Nei settori della siderurgia, della moda, dell’elettrodomestico, delle telecomunicazioni e dell’elettronica, vi erano aziende importanti già in difficoltà ancora prima della pandemia, e con la pandemia si sono acutizzati problemi già esistenti; in diversi casi, hanno beneficiato di finanziamenti pubblici erogati tramite Invitalia, ma la situazione rimane critica o in stallo, senza prospettive. Il settore automotive è attraversato da una profonda riconversione produttiva, non accompagnata da politiche industriali di rilancio ma da sostegni economici, stanziati dal governo, per favorire e guidare la domanda. Il settore del trasporto aereo e marittimo si è fermato durante tutta la pandemia, e oggi stenta nella ripresa; a questo si aggiunge una situazione di difficoltà e incertezza del sistema logistico e portuale del Paese. Stessa situazione si vive anche nel settore turistico, dove la situazione finanziaria di molte aziende è molto compromessa. Nei comparti della scuola, della sanità e dei servizi alla persona non ci sono crisi finanziarie come nell’industria; ma è evidente che, dopo la pandemia, questi settori hanno la necessità di ripensarsi e riorganizzarsi.
Con la guerra e la corsa del prezzo del gas si è parlato in particolare delle grandi difficoltà per le aziende energivore. Quali sono?
Il costo odierno dell’energia manda fuori mercato intere filiere produttive, chimica, siderurgia, ceramica, fonderie, industria cartaria, industrie meccaniche, industrie alimentari, vetrerie, settore gomma plastica, cemento, industria del legno, settore tessile, farmaceutica. Inoltre, sappiamo che l’efficienza energetica, già da tempo, ricopre un ruolo chiave in tutti i settori, sia in ambito industriale sia nel terziario.
Di recente anche Confindustria ha lanciato un allarme e si parla di un possibile “terremoto” produttivo in autunno. Che cosa sta per succedere?

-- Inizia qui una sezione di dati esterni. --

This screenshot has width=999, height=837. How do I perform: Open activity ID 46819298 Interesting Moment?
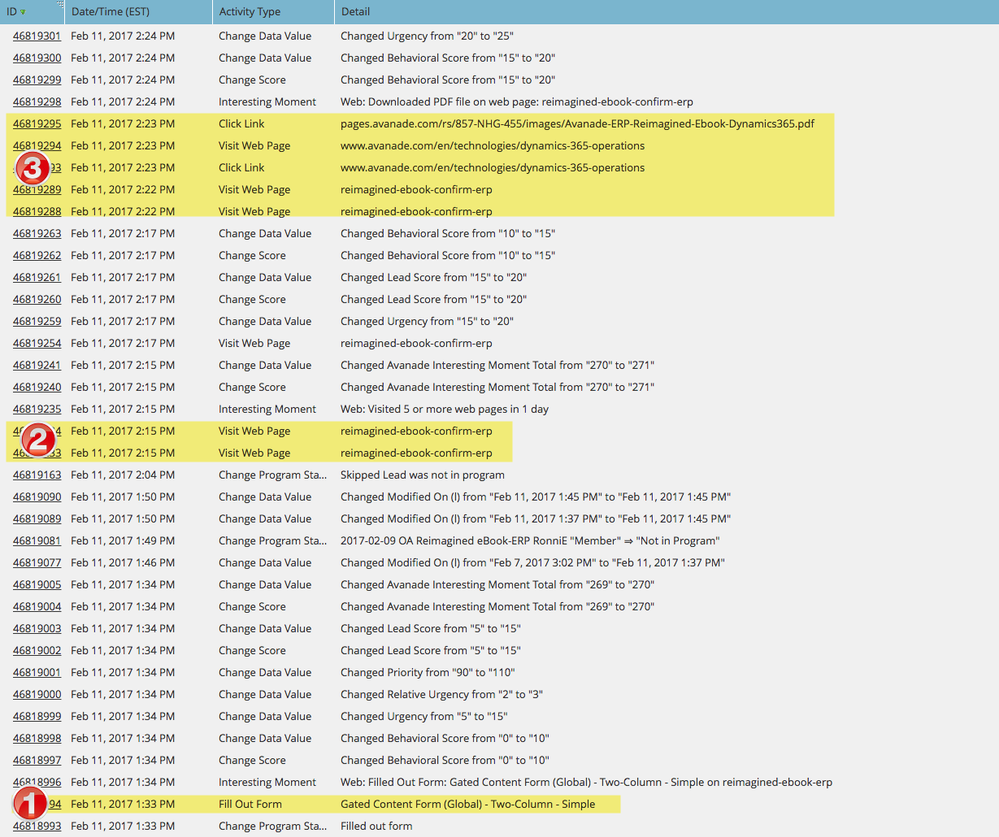coord(37,102)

Siamo in una situazione di tempesta perfetta, la fragilità del nostro tessuto industriale, già presente prima, si è trovata, senza averlo previsto, nell’arco di meno di tre anni, ad affrontare gli effetti della pandemia per poi essere catapultata in una economia di guerra. Tutto ciò ha comportato un aumento dei costi energetici e delle materie prime, grande difficoltà negli approvvigionamenti, dovuto alla mancanza di filiere in prossimità; l’inflazione e i costi in aumento generano una contrazione della domanda e una diminuzione della produzione. Confindustria ha lanciato l’allarme perché si è accorta, in estremo ritardo, che da solo il mercato non basta per fare fronte a questa tempesta, ma rimane ancorata alla logica degli aiuti “spot”, senza un intervento di politica industriale che indirizza e regola anche le imprese.
La Cgil lamenta, da anni, la mancanza di una politica industriale nazionale, mentre vari osservatori mettono l’accento sull’assenza di visione da parte dei politici italiani. Mancano cultura e prospettiva dell’impresa?
Il mondo si è ristretto e il nostro Paese si è trovato più esposto, a causa di scelte di politica industriale non fatte nel passato, anche recente. Nei più importanti Paesi industriali europei, in questi anni di difficoltà, i governi hanno fatto scelte precise per mettere in protezione i settori ritenuti strategici: non hanno erogato solo sostegni pubblici come abbiamo fatto noi, ma hanno anche indirizzato e guidato i vari processi accompagnandoli con infrastrutture e reti pubbliche, che hanno reso quel Paese competitivo; contemporaneamente, hanno imposto alle imprese impegni precisi e buona occupazione. Noi invece abbiamo perso eccellenze produttive, e non siamo intervenuti per salvaguardarle. Come Cgil da tempo chiediamo interventi pubblici su settori strategici, interventi a salvaguardia del nostro patrimonio industriale e scelte di rilancio di nuove produzioni e delle filiere produttive – per contrastare la desertificazione produttiva. Interventi che richiedono importanti capitali pubblici, ma anche condizionalità e verifiche costanti gestiti da un’unica Agenzia dello sviluppo, che mantenga una regia e un coordinamento pubblico, che indirizzi e intervenga in un quadro definito, che abbia uno sguardo lungo su quali produzioni e quali scelte vanno fatte per immaginare il Paese nel prossimo futuro.